== What needs to be done ==
Write out again, word for word, the lines below from the line that holds "Image resolution: width=742" through the line that holds "The height and", omitting pictures.

%%

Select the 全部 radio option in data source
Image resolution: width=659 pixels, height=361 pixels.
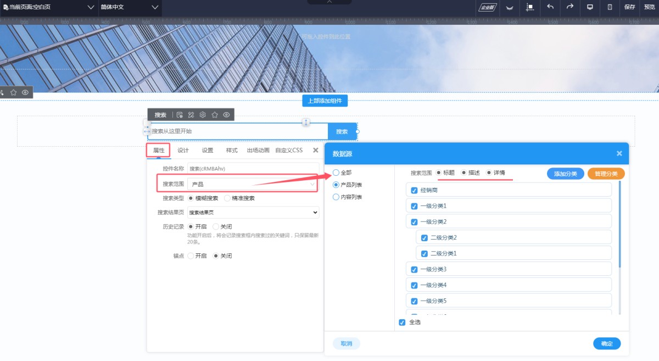tap(336, 173)
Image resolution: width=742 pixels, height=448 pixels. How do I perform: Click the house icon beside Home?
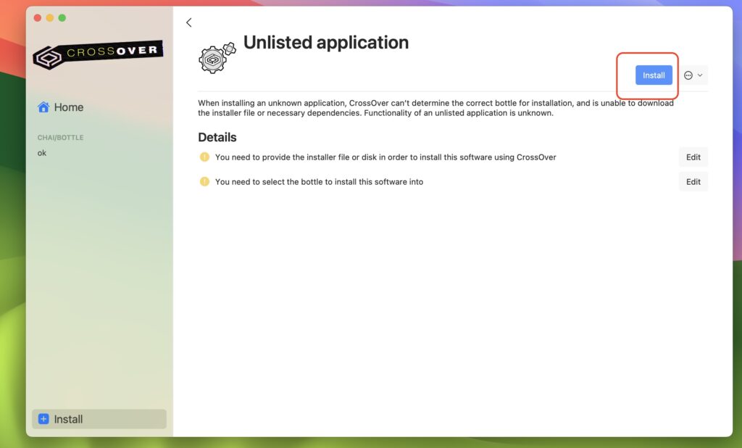pyautogui.click(x=43, y=107)
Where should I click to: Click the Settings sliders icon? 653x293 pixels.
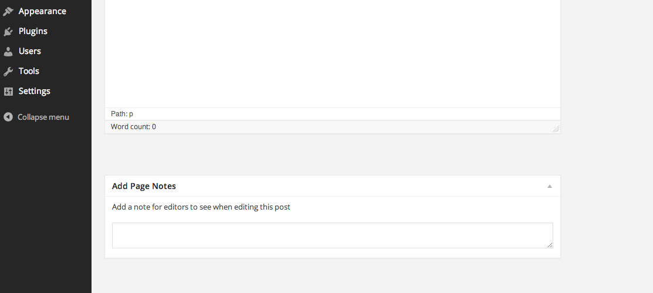pyautogui.click(x=8, y=91)
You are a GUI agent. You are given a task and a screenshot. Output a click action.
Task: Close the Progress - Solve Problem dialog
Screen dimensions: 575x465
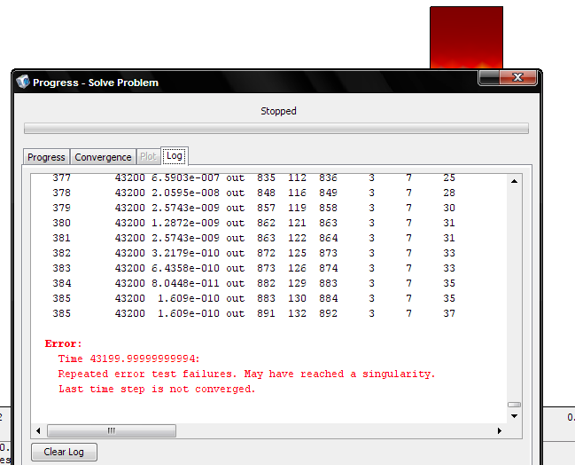(518, 80)
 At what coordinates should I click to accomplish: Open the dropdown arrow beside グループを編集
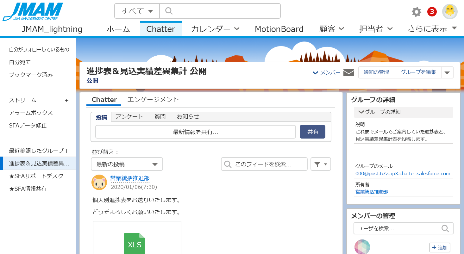click(x=447, y=72)
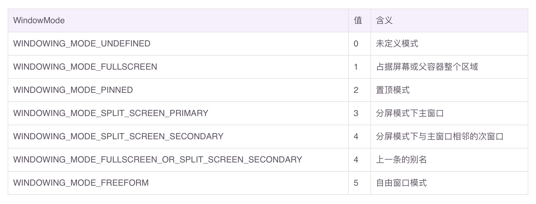Select WINDOWING_MODE_SPLIT_SCREEN_PRIMARY cell

[178, 113]
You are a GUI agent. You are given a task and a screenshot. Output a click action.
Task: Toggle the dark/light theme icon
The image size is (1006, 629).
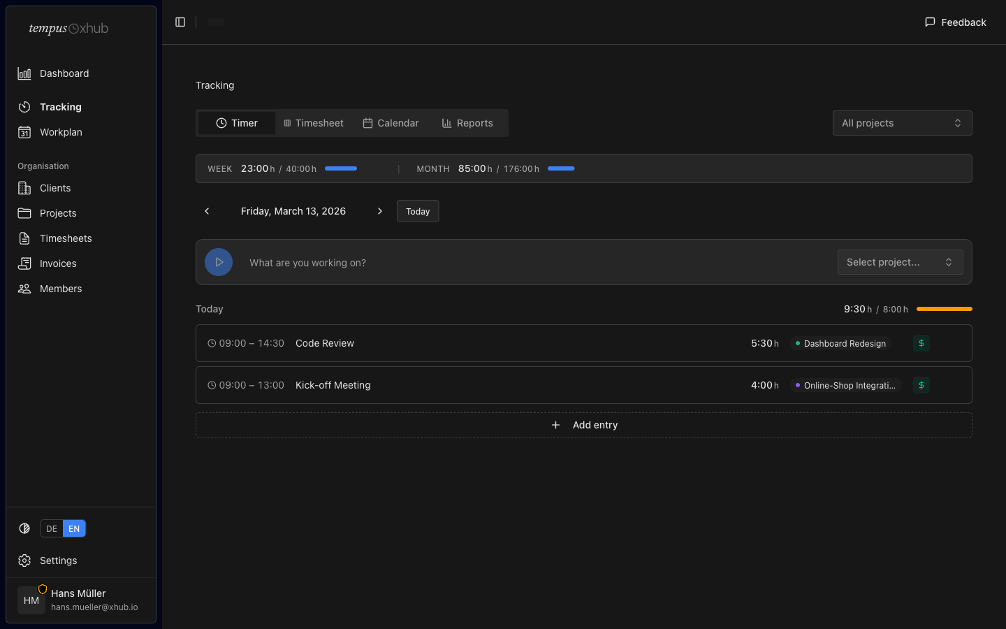click(24, 528)
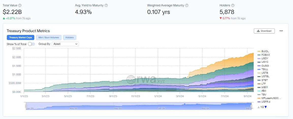
Task: Click the Weighted Average Maturity help icon
Action: tap(187, 5)
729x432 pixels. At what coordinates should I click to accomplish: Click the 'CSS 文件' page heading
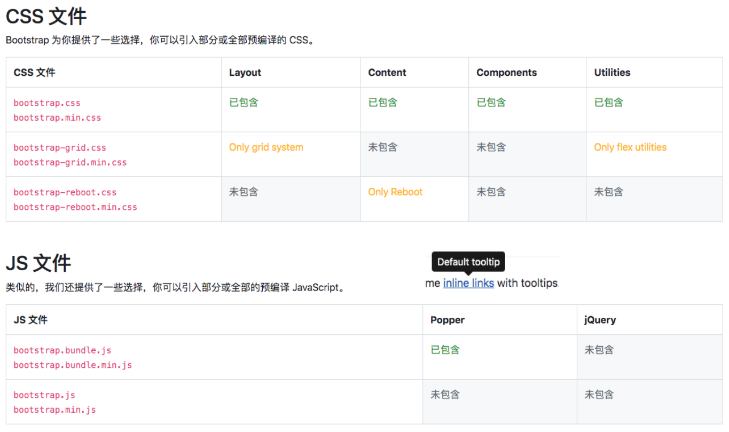pyautogui.click(x=46, y=17)
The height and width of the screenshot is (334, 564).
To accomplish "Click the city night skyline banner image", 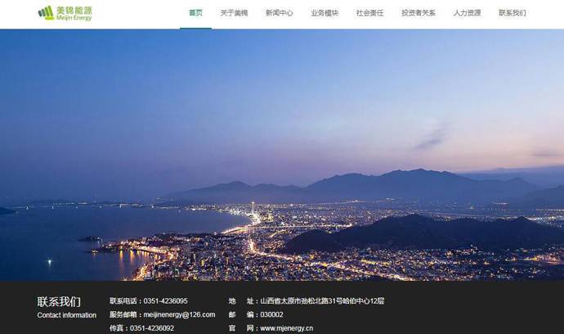I will click(282, 123).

%%

== Response to this exercise ==
Image resolution: width=742 pixels, height=448 pixels. How do I perform: Click the house icon beside Home?
pyautogui.click(x=43, y=107)
Where should I click to: Click the Settings sliders icon? 653x293 pixels.
pyautogui.click(x=8, y=91)
You are a GUI agent. You are given a task and a screenshot. Output a click action.
Task: Close the Progress - Solve Problem dialog
Screen dimensions: 575x465
(518, 80)
 At what coordinates should I click to accomplish: Open the dropdown arrow beside グループを編集
click(x=447, y=72)
Select WINDOWING_MODE_SPLIT_SCREEN_PRIMARY cell

[178, 113]
You are a GUI agent. You are given a task and a screenshot. Output a click action.
Task: Toggle the dark/light theme icon
The image size is (1006, 629).
click(24, 528)
Task: Click the Weighted Average Maturity help icon
Action: tap(187, 5)
729x432 pixels. At what coordinates should I click to accomplish: Click the 'CSS 文件' page heading
pyautogui.click(x=46, y=17)
The height and width of the screenshot is (334, 564).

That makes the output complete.